** begin Supplied records **

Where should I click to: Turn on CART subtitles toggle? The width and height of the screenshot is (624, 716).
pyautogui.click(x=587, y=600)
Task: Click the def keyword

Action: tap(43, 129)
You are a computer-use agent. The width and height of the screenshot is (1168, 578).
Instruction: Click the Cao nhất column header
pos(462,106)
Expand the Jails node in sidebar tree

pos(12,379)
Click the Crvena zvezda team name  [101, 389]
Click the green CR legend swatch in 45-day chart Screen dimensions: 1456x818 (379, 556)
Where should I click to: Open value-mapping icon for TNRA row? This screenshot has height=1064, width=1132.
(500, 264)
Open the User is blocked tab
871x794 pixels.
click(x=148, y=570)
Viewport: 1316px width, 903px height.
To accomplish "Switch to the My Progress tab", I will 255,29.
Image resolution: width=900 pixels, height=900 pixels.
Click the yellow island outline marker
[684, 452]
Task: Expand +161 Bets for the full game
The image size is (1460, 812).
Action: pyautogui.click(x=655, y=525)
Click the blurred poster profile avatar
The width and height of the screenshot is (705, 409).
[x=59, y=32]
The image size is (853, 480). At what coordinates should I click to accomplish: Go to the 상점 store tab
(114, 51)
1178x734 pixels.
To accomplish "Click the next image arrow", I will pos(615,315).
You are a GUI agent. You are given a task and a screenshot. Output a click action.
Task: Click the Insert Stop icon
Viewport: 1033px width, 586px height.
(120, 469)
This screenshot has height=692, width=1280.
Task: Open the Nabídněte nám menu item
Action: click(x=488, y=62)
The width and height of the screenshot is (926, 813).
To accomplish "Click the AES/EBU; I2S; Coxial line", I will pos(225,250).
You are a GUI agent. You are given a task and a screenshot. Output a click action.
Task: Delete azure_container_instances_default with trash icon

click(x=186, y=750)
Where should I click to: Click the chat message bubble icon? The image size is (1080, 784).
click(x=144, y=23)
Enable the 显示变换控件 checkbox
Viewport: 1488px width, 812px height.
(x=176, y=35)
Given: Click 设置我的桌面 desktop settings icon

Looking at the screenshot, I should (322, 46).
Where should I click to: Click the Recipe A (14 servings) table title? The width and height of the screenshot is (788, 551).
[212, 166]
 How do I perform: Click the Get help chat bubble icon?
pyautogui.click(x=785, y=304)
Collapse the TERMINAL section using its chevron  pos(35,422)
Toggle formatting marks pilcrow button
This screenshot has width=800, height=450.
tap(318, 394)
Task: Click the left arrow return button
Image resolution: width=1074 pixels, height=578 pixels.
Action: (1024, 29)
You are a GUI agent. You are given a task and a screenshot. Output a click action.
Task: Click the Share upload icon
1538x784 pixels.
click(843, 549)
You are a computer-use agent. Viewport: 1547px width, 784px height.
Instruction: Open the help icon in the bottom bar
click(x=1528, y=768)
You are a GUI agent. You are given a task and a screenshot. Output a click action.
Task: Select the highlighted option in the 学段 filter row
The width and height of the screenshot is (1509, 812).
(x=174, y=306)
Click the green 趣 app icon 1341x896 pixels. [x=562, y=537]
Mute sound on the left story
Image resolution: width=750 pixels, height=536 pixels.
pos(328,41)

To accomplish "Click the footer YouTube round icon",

** end Supplied records **

§ **Task instructions**:
Reproduce the records from the line with "How do I perform: Click" to the line with "click(x=1528, y=768)", requests included, offsetting every coordinate in the answers by 92.

§ **Correct answer**:
 How do I perform: Click the Get help chat bubble icon?
pyautogui.click(x=877, y=396)
Collapse the TERMINAL section using its chevron  pos(127,514)
Toggle formatting marks pilcrow button
This screenshot has width=800, height=450.
tap(410, 486)
Task: Click the left arrow return button
Image resolution: width=1074 pixels, height=578 pixels.
Action: (1116, 121)
You are a GUI agent. You are given a task and a screenshot. Output a click action.
Task: Click the Share upload icon
1538x784 pixels.
click(935, 641)
You are a computer-use agent. Viewport: 1547px width, 784px height.
Instruction: Open the help icon in the bottom bar
click(x=1620, y=860)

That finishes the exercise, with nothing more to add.